Guru juga harus mengasah dan memiliki keterampilan penguasaan teknologi minimal
yang terkait dengan dunia pendidikan.
Buku
karya Sudaryanto ini menarik disimak dalam upaya menunjang peningkatan
kemampuan guru. Guru sebagai agen pendidikan bangsa didorong untuk memiliki
tradisi ilmiah, seperti membaca, menulis, dan meneliti. Fakta menunjukkan bahwa
tradisi ilmiah di kalangan guru di negeri ini ternyata masih lemah. Agus
Sartono (2010) pernah berujar bahwa indikator rendahnya tradisi ilmiah di kalangan
guru dapat disaksikan dari minimnya karya ilmiah yang dihasilkan guru.
Dampaknya, banyak guru di negeri ini kesulitan mendongkrak golongannya. Data
memaparkan, kebanyakan guru mentok pada golongan IVA dan sulit naik ke golongan
IVB, apalagi sampai golongan IVD.
Siapa
pun guru pastinya menginginkan kariernya menanjak. Untuk dapat naik golongan,
guru tak mungkin mengelak dari kewajiban membaca dan menulis. Kenaikan golongan
juga akan berbanding lurus dengan peningkatan kesejahteraan.
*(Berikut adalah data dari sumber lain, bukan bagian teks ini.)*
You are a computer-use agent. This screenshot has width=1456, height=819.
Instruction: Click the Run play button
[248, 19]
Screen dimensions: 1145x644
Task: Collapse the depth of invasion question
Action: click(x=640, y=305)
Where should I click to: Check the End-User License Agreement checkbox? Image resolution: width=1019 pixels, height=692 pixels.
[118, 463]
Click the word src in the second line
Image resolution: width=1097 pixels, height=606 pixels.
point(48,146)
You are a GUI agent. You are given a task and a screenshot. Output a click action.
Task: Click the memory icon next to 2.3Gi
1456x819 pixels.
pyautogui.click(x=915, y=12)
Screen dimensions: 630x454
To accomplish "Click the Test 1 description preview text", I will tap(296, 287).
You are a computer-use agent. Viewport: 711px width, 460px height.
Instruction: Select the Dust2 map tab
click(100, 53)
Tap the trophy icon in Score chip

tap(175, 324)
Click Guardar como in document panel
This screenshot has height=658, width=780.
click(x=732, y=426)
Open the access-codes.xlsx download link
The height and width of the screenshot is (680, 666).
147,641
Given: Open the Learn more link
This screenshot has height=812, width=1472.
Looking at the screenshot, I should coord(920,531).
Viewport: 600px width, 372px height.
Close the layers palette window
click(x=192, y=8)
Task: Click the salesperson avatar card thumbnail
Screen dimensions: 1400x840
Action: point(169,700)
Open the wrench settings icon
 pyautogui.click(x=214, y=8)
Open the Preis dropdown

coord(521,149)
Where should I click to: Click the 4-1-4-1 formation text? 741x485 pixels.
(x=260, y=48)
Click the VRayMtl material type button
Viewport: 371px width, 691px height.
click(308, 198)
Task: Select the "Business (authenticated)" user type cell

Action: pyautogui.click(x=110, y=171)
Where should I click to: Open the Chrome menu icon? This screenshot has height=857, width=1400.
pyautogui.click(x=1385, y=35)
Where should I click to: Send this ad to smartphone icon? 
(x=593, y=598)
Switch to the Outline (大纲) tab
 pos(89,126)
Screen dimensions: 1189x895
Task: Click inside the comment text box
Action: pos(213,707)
Sudah saatnya guru
di Indonesia menyadari hal tersebut. Sesungguhnya persyaratan naik ke golongan
IVB tidak cukup hanya mengumpulkan angka kredit mengajar. Salah satu komponen
agar guru dapat naik golongan adalah menulis karya ilmiah. Dengan kata lain,
menulis adalah tuntutan dari profesi guru yang tidak terhindarkan. Untuk dapat
menghasilkan karya ilmiah dan dengan sendirinya mendongkrak kenaikan golongan,
guru pastinya juga dituntut untuk memiliki tradisi membaca. Sebab, untuk dapat
menulis memang harus rajin membaca. Membaca sebagai kegiatan reseptif akan
menunjang kegiatan menulis.
Namun,
persoalannya menjadi rumit ketika tradisi membaca di kalangan guru juga rendah.
Tradisi membaca dan menulis yang rendah tentu merupakan tragedi sekaligus
ironi. Padahal, guru sebagai seorang pengajar dan pendidik harus meng-up date ilmunya. Membaca merupakan salah
satu sarana efektif memperkaya dan mengembangkan kapasitas keilmuan guru. Bisa
dibayangkan, guru yang malas membaca cenderung akan mengajarkan hal yang
itu-itu saja kepada siswa-siswanya. Tidak ada ilmu, wawasan, dan pengetahuan
yang berkembang. Maka, tutur penulis buku, membaca seyogianya tidak dialpakan.
Bukan hal yang berlebihan apabila guru harus membudayakan aktivitas membaca
setiap hari.
Terkait
menulis, penulis buku menegaskan bahwa setiap guru sebenarnya memiliki
kemampuan untuk melakukannya. Sesungguhnya ide tulisan bertebaran setiap kali
guru datang ke sekolah, mengajar siswa di kelas atau mengunjungi perpustakaan.
Guru pun bisa mengikuti perkembangan isu dan wacana pendidikan di media massa
untuk direspons lewat tulisan. Belum optimalnya guru menulis boleh jadi karena
memang malas dan tidak ada komitmen. Guru yang memiliki komitmen takkan
beralasan sibuk karena waktu sesempit apapun masih bisa digunakan untuk
menuangkan tulisan dan pemikiran. Jika guru ingin kariernya menanjak, maka
rajinlah menulis.
Buku
ini mengingatkan guru di Indonesia untuk membangun tradisi ilmiah. Dengan
kepemilikan tradisi ilmiah, tingkat intelektualitas guru akan bertambah dan
turut menopang kemajuan pendidikan.(HENDRA SUGIANTORO, pembaca buku, tinggal di Yogyakarta).